Key findings from the report
- 783 companies responded focused on manufacturing (26%) and construction (25%) but excluded the service sector
- 31% of businesses experienced a break in their supply chain in the last twelve months
- 32% of businesses expect pressure on their supply chain to worsen over the next six months
- The current state of supply chain health measures 6.6 on a scale of 0 to 10 (10 is perfect)
- A 10% improvement in the SCFi would lead to 3% in growth and productivity
We know supply chains are important. What’s not immediately obvious to us is how important. Take Nissan as an example; it employs 7,000 people in Sunderland but how many of us appreciate that it ‘employs’ a further 27,000 people in its supply chain? How many of us realise that the big four supermarkets use 7,000 suppliers to support their 76% market share?
The big companies that sit at the top determine how the supply chain functions beneath them. They are the first to receive cash and they dictate when they pay their suppliers. Those sitting at or near the bottom of the chain are completely vulnerable to what happens further up the chain while being powerless to influence it.
What we’ve never been able to assess is the state of health of our supply chains at a given point. Until now. In a welcome move, URICA – the supply chain funding specialist – has created the Supply Chain Funding Index (SCFi) with YouGov. The SCFi makes it possible, for the first time, to measure how well the supply chain is functioning.
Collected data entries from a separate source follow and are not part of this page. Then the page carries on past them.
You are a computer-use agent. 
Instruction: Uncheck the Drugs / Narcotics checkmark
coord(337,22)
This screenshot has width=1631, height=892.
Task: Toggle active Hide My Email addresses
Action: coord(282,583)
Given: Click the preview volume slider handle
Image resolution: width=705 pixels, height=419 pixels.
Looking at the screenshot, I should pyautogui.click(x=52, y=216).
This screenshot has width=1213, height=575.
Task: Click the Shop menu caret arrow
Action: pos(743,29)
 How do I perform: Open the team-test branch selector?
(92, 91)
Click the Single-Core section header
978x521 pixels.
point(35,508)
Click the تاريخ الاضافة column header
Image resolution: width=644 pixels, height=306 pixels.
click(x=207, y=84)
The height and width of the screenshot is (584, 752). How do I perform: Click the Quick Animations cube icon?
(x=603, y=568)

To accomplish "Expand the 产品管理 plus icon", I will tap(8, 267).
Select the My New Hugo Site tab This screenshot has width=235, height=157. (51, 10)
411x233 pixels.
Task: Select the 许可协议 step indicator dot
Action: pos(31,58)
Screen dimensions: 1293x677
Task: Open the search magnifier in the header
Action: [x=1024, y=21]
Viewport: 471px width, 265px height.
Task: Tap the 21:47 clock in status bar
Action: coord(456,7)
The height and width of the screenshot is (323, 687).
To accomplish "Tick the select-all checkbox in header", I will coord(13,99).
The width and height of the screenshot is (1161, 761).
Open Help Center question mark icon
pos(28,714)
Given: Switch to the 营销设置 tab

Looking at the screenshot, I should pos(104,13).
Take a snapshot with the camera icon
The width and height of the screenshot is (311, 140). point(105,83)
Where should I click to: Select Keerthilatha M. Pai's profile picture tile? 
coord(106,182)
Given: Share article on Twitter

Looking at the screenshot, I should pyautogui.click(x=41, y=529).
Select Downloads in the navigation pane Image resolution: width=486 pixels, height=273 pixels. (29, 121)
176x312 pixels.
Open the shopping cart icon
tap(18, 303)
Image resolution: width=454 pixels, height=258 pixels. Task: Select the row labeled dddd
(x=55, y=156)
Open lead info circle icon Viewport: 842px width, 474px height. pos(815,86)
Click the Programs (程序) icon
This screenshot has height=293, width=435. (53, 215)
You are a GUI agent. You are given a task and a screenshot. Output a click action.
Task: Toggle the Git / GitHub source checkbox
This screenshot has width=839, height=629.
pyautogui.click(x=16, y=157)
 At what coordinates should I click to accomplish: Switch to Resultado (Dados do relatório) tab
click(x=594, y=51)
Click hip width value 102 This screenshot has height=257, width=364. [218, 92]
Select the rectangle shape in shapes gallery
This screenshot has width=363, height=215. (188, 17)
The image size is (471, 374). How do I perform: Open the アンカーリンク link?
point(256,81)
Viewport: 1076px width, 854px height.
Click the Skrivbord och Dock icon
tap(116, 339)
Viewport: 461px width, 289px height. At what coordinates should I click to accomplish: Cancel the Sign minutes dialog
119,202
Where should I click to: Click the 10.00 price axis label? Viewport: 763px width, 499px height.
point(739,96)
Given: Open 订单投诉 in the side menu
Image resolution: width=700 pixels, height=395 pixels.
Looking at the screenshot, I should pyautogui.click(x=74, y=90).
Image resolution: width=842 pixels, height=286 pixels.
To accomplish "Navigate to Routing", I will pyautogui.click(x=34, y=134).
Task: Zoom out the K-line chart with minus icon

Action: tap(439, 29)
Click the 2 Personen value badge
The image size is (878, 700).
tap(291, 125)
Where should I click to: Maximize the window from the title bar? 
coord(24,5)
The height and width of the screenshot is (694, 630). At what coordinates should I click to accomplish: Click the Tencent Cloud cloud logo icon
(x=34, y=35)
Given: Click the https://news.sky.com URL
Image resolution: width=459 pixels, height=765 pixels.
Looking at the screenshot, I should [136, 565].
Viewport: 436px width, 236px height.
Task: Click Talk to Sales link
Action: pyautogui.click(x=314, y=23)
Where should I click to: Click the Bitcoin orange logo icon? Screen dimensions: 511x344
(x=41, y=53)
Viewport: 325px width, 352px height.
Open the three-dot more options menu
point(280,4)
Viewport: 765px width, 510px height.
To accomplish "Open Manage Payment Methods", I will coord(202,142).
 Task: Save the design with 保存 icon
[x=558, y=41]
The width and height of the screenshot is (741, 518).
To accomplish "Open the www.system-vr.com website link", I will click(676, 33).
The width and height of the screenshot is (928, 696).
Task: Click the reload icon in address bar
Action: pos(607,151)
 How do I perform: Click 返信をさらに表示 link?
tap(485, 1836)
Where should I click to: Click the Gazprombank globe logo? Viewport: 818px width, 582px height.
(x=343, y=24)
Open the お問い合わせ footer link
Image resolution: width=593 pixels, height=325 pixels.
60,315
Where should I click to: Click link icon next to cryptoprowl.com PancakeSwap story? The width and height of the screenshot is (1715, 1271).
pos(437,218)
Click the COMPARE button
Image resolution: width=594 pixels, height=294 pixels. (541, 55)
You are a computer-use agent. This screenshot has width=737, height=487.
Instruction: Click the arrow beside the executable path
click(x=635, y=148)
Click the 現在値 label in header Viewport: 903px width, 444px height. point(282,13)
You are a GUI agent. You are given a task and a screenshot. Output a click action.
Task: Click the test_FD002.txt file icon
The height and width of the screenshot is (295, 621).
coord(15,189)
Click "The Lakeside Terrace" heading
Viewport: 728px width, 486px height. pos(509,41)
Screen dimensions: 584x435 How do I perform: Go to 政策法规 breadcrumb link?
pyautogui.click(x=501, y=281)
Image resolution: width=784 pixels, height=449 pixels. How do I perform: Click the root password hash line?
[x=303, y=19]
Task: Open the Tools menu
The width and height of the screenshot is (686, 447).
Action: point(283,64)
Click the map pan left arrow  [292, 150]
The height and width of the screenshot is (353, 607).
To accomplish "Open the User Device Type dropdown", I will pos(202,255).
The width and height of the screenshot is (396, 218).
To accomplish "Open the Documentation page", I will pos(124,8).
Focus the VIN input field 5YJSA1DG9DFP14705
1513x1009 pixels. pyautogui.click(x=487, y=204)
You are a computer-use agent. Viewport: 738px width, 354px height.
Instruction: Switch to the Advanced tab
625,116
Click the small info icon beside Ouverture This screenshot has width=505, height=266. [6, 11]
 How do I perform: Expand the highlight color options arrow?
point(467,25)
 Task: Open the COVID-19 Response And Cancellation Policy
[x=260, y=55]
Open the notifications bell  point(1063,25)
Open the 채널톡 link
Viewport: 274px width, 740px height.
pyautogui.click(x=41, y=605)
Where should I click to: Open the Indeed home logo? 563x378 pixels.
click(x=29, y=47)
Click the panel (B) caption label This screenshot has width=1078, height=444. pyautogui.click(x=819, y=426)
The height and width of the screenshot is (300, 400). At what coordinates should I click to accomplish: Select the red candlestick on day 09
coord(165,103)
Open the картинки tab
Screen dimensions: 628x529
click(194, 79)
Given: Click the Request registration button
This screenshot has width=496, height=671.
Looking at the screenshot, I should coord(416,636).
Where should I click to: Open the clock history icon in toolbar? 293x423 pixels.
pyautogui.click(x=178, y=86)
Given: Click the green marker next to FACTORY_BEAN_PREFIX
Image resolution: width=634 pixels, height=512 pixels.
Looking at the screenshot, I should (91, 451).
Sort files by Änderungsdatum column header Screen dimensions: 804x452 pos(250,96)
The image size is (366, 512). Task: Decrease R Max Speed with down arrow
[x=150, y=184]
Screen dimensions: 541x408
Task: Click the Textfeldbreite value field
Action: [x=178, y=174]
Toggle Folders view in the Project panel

Most businesses in the supply chain are both buyers and sellers. Consequently they are both creditors and debtors. Often the payment terms a supplier has given to its customer up the chain will be longer than those received from its own supplier down the chain. Of course, payment terms are just another name for interest-free credit and the SCFi will be useful in exposing any imbalance. To put this in perspective, the report shows that the average credit businesses receive is 43 days; an imbalance occurs because the majority of businesses receive between 14 and 30 days. The average is skewed by those businesses receiving up to 60 days, or even more.
The first edition of the SCFi rates the supply chain at 6.6 on a scale of 0 – 10, where 10 is perfection. Construction performed worst, scoring 6.0, while wholesale and distribution rated highest at 7.1. Suppliers at or near the bottom of the supply chain, where it performs less efficiently, scored on average 10% lower than those near the top. This reflects their vulnerability and the pressures on their finances.
So why is it important to measure supply chain efficiency? Liquidity in the supply chain means businesses perform better, creates confidence in cash flow, and brings higher levels of investment. Anecdotal evidence from the construction industry suggests a progressive deterioration in the strength of its supply chain since 2009. Around three out of ten construction firms say they would recruit more staff and grow more quickly if supply chain liquidity improved. The SCFi means less reliance on anecdotal evidence of the relative strength or weakness of supply chains.
In a recent review of the SCFi, eminent business economist, Dr John Ashcroft, suggested that a 10% improvement in the SCFi would result in a 3% increase in growth and productivity. Starting from the premise of what you don’t measure you can’t improve, URICA’s SCFi could play a big part in creating liquidity in the supply chain, with all the benefits that brings.